Nail 5 – By the late-70s Betamax was losing
out. But Sony thought that they can beat VHS by been more innovative – in the wrong way. While VHS
machines had long play and more useful timers, Sony focused on the audio-visual
experience, such as inventing “picture search”
(the function that allows you to see the picture on screen while rewinding or
fast-forwarding the tape). It didn’t help when VHS manufacturers later copied Sony’s innovations.
Nail 6 -
Been the format used in the most useful (and cheapest) devices, VHS became the
biggest selling of video tape formats. So much so that when pre-recorded
content began to be released the sales of content on VHS tapes outsold that of
other formats. This led to more content been released on VHS over other
formats, leading to VHS tapes flooding video rental store shelves. By the
mid-1980s, when many began buying/renting their first ever VCR, when they
looked inside a video rental store to see what was available, the high number
of VHS tapes over other formats convinced them that VHS was their first choice.
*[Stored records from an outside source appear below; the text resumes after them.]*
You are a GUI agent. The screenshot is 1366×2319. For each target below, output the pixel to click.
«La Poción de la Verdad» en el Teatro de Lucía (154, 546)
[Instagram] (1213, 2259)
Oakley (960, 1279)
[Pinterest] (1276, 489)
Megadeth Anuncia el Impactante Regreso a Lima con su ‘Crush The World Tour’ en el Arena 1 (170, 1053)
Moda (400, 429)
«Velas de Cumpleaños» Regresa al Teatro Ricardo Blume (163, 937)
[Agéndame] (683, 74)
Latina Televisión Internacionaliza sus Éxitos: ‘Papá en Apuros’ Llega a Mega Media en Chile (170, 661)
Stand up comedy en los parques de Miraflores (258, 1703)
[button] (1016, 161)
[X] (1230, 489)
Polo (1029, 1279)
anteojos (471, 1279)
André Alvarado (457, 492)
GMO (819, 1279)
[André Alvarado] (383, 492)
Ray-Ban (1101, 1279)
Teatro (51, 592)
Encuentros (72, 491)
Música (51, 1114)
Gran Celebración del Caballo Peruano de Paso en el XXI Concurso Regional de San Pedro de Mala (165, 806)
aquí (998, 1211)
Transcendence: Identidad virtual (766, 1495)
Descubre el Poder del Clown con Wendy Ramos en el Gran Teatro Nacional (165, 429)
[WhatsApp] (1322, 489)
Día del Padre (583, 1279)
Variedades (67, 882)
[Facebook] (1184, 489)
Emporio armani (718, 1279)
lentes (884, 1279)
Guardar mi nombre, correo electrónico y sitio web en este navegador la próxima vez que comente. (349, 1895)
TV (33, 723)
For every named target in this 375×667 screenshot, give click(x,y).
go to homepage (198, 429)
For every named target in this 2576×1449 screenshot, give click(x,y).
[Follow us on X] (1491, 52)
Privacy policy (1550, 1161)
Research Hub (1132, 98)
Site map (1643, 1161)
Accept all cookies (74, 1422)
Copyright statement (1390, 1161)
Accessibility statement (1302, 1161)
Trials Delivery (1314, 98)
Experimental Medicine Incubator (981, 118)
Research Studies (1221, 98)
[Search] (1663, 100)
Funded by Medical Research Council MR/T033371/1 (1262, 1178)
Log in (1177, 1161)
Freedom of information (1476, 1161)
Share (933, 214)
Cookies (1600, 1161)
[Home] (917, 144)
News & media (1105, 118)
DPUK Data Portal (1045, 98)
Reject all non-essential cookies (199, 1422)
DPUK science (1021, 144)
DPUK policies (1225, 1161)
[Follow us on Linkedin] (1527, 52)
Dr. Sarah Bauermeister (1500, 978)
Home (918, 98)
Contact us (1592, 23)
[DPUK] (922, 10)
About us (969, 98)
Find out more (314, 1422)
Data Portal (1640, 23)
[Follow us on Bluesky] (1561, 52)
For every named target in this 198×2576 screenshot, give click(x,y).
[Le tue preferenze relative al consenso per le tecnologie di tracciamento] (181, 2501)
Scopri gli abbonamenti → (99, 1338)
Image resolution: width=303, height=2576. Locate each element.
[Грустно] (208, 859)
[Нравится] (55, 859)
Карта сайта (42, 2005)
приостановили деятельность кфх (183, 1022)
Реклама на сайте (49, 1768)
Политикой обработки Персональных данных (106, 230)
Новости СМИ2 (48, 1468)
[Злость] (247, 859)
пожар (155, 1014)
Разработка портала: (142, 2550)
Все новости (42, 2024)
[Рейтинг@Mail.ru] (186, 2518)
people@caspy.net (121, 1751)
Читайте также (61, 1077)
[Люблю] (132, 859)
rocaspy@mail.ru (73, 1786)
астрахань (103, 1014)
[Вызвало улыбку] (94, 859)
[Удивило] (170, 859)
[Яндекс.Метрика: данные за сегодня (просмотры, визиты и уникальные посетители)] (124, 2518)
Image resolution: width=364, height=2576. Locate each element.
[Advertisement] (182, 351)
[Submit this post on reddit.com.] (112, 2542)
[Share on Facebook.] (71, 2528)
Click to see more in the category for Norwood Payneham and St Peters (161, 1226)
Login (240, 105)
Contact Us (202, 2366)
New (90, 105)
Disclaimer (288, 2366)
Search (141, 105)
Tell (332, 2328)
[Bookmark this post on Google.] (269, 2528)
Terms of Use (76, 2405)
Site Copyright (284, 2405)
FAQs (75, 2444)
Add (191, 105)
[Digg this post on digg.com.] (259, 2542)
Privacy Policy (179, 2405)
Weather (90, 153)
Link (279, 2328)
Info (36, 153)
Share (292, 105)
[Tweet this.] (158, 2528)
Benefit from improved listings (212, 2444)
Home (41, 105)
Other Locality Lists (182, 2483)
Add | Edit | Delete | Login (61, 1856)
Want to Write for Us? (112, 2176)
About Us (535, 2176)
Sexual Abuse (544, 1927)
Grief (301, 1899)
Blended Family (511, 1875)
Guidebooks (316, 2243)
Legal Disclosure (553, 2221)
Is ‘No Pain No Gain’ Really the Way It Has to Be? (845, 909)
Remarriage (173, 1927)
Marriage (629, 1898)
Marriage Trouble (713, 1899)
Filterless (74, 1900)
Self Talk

Dud nail – There is a myth that one reason Betamax failed was because Sony forbid certain content on the format. There is no evidence to back this up. In fact, most media format makers have little control over what gets recorded with their format. For example, Playboy Video Magazine was available on both Betamax and VHS between 1983-87 (as well as a few other formats in the early years).